[EXTRACTED TEXT Boundary: Start]
Silicon Supercapacitor Promises Built-in Energy Storage For Electronic Devices 95
Science_afficionado writes "A news release from Vanderbilt University begins, 'Solar cells that produce electricity 24/7, not just when the sun is shining. Mobile phones with built-in power cells that recharge in seconds and work for weeks between charges. These are just two of the possibilities raised by a novel supercapacitor design invented by material scientists ... that is described in a paper published in the Oct. 22 issue of the journal Scientific Reports. It is the first supercapacitor that is made out of silicon so it can be built into a silicon chip along with the microelectronic circuitry that it powers. In fact, it should be possible to construct these power cells out of the excess silicon that exists in the current generation of solar cells, sensors, mobile phones and a variety of other electromechanical devices, providing a considerable cost savings. ... Instead of storing energy in chemical reactions the way batteries do, “supercaps” store electricity by assembling ions on the surface of a porous material. As a result, they tend to charge and discharge in minutes, instead of hours, and operate for a few million cycles, instead of a few thousand cycles like batteries.' The full academic paper is available online."
Meh (Score:5, Insightful)
This will be a GREAT way (Score:5, Insightful)
[EXTRACTED TEXT Boundary: End]
[STORED DATA Boundary: Start]
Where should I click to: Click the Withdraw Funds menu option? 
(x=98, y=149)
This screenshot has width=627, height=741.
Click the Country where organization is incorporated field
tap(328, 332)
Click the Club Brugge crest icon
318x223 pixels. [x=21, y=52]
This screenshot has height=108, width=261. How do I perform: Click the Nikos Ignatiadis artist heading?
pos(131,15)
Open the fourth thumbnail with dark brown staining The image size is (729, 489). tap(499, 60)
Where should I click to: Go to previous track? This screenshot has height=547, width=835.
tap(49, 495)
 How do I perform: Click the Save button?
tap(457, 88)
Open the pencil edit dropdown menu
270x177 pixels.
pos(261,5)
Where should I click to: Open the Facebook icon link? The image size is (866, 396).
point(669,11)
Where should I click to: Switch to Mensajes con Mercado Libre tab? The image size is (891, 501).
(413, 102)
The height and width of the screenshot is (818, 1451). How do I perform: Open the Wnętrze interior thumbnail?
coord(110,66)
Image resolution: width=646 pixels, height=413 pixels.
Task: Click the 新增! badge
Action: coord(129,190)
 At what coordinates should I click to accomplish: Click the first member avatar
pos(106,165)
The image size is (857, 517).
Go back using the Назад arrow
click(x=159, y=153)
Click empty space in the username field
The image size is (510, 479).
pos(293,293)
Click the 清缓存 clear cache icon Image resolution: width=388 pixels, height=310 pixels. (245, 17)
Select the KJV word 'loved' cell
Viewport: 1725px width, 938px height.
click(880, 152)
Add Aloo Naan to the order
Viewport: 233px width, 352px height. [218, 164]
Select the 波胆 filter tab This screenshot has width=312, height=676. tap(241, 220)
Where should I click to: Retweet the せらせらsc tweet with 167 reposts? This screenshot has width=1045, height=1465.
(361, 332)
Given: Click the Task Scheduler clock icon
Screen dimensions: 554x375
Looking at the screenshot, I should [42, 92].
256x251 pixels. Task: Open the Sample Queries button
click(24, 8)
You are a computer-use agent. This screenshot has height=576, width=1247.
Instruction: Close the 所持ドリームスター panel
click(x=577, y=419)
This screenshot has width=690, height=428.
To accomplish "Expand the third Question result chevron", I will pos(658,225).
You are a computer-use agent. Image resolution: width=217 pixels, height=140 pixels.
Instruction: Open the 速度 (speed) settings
[STORED DATA Boundary: End]
> **AIM OF THE EXERCISE**: Extend the silicon supercapacitor article above, picking up after its final line.

> **TASK ANSWER**:
to provide electricity for my flying car, and my holographic storage disks too!
Release Date??? (Score:0, Insightful)
I hate these kind of articles. If there's no release date and price what is the purpose. If I had a dime for every "breakthrough" that never resulted in an actual product I could pay off the national debt.
Re:Meh (Score:5, Insightful)
Capacitors used on your motherboard are mostly there as part of filter circuits and therefore chosen for their unique transient response (i.e. exactly how they behave over time once a voltage is applied). In other words, the discharge rate matters. Can't be too fast, can't be too slow.
Designing silicon based super caps for long term energy storage with slow discharge does not automatically mean that the same tech will replace regular electrolytic caps. I'm not saying they won't, haven't even read TFA, but the design goals are certainly distinct.